_Assignment_
Through the line that contains "Toggle visibility of the floral pattern group", return the data below exactly, starting at its first line; leave the rest out.

_Data_
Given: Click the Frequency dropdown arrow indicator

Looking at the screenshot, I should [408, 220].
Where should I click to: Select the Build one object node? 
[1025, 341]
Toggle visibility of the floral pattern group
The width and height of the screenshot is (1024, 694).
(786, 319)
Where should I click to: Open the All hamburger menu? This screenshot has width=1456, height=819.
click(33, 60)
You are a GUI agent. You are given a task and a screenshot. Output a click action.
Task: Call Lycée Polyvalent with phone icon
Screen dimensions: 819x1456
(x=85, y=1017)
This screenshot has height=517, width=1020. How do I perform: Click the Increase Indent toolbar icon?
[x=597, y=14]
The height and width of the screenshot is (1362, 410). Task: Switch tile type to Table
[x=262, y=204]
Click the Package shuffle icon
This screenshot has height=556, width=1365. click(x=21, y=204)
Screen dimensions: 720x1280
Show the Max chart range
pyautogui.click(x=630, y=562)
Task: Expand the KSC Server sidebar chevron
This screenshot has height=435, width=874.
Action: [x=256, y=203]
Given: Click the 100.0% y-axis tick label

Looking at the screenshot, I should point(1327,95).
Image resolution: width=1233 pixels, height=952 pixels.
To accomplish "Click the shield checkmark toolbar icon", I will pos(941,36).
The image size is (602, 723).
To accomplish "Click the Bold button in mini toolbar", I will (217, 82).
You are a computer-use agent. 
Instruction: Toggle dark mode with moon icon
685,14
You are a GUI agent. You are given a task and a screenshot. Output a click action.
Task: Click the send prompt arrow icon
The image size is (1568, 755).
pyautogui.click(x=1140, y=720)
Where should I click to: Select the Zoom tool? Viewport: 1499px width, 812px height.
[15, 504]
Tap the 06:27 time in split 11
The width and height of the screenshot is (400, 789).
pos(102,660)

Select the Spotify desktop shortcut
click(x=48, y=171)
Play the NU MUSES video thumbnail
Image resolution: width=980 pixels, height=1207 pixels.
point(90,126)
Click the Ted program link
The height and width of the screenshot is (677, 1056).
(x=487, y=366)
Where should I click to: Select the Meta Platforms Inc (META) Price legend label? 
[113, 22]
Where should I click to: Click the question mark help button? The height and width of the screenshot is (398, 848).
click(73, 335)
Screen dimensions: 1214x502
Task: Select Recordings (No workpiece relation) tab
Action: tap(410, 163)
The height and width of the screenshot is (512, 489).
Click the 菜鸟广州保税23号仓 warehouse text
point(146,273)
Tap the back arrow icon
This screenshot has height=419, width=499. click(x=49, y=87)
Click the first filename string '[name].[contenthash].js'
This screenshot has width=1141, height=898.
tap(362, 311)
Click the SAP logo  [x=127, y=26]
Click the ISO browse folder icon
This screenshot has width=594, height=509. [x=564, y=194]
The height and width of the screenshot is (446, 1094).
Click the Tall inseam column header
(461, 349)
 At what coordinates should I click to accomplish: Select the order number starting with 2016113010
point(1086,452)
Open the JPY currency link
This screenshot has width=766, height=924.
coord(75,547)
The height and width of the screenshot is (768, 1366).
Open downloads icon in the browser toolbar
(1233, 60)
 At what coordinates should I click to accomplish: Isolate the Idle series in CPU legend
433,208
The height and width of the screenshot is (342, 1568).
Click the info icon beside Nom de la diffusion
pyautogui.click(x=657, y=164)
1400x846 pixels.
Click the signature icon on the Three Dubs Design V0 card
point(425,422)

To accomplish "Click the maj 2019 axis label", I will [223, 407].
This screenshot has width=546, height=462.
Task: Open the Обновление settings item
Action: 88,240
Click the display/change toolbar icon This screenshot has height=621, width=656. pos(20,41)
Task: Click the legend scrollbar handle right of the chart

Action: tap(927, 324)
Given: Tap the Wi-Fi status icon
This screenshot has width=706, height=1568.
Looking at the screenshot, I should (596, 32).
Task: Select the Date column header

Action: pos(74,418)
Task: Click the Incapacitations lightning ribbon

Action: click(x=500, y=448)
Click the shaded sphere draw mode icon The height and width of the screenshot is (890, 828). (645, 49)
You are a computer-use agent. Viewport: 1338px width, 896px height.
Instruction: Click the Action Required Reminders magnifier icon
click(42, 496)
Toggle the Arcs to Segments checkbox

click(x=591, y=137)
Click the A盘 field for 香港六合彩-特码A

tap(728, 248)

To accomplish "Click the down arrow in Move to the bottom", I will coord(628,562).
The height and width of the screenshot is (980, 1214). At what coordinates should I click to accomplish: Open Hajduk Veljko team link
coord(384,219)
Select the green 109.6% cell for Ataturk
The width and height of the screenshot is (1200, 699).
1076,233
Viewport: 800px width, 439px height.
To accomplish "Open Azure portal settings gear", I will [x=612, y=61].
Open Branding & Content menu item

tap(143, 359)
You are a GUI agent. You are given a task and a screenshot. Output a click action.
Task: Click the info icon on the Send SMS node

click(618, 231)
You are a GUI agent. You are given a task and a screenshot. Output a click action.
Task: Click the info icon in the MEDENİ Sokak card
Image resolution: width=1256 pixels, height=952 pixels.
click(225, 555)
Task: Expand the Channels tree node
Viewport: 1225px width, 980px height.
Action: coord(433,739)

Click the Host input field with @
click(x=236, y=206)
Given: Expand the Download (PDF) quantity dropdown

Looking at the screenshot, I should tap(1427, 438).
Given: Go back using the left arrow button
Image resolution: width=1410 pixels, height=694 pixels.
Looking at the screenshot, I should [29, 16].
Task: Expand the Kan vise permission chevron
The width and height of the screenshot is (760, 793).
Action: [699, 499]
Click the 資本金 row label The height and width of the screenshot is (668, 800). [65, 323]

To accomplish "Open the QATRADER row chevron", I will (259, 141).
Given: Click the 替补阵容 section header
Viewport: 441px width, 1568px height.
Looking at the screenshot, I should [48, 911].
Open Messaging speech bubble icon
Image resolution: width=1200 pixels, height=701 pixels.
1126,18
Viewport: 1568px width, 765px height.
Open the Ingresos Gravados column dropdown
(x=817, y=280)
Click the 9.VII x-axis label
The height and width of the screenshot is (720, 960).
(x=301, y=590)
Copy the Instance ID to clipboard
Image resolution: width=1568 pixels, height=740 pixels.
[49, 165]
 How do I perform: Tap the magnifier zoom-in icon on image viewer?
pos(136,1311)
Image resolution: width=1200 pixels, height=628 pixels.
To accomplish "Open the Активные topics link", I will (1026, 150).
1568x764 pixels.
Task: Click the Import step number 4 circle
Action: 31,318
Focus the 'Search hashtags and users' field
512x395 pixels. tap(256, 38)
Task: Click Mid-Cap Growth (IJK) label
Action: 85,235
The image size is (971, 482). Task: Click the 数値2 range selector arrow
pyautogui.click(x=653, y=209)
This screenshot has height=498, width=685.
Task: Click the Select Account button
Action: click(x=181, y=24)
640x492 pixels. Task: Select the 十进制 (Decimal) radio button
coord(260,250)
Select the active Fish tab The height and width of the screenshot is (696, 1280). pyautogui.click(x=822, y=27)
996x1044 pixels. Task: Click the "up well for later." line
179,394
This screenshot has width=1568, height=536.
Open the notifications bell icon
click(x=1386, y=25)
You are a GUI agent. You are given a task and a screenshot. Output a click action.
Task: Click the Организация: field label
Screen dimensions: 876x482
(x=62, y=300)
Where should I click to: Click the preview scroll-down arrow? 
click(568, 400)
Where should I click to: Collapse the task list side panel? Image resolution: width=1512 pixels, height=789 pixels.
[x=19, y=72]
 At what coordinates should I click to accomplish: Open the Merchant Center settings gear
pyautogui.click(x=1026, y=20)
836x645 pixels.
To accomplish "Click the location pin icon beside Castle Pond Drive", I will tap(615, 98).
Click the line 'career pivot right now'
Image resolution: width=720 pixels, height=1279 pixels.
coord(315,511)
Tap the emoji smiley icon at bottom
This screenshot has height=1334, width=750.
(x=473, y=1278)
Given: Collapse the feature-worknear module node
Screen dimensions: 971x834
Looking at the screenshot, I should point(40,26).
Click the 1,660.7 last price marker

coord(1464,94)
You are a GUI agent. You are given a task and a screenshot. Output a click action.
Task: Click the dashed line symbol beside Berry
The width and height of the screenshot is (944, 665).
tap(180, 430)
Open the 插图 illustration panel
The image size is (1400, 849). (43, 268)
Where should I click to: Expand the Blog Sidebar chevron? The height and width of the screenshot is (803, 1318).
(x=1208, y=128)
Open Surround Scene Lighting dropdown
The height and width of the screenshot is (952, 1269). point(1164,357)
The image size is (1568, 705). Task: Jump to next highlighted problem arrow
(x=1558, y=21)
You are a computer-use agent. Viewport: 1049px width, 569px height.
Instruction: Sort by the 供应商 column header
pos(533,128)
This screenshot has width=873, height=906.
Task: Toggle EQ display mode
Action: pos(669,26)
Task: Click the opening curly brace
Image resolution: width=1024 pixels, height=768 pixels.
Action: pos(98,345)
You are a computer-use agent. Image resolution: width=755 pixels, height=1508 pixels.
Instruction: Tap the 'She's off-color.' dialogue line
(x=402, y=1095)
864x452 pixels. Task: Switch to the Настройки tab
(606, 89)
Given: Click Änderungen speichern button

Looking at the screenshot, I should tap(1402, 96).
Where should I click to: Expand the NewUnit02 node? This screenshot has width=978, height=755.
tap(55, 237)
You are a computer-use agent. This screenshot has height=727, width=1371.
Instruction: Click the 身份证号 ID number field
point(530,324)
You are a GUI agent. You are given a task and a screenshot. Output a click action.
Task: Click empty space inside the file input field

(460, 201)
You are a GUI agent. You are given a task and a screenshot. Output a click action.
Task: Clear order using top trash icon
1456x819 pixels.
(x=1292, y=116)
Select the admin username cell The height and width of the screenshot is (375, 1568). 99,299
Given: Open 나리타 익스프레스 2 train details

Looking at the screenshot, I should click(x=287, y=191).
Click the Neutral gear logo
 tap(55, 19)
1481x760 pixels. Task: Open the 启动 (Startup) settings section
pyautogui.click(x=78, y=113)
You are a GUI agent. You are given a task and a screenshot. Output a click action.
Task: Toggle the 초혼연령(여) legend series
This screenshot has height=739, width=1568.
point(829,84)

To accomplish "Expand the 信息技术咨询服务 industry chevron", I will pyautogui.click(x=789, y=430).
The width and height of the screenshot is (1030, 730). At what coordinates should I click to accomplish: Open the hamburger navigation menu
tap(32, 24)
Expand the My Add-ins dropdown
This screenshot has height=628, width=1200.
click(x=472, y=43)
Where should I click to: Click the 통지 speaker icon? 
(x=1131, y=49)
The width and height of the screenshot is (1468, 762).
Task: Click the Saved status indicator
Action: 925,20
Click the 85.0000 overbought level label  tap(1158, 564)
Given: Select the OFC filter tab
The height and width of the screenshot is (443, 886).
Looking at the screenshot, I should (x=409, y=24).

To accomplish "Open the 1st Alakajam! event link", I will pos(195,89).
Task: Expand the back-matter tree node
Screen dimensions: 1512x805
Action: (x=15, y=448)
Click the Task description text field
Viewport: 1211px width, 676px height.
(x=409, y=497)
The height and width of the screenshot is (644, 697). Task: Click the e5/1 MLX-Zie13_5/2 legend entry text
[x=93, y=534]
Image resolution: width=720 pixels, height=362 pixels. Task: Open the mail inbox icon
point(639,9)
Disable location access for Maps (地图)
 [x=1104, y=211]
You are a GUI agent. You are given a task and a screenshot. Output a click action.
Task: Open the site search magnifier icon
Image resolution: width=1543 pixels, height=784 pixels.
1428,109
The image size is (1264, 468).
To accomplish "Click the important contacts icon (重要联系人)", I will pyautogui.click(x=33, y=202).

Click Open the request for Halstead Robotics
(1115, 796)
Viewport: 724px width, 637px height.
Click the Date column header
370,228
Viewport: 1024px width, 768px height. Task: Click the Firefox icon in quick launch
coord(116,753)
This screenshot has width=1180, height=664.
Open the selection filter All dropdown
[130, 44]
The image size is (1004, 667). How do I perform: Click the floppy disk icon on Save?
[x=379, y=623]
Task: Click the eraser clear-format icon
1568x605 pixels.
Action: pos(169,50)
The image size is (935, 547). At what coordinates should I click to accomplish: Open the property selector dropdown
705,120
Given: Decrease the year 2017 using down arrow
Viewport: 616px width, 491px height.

_Finished exercise_
Given: Click the Frequency dropdown arrow indicator

Looking at the screenshot, I should [408, 220].
Where should I click to: Select the Build one object node? 
[1025, 341]
Toggle visibility of the floral pattern group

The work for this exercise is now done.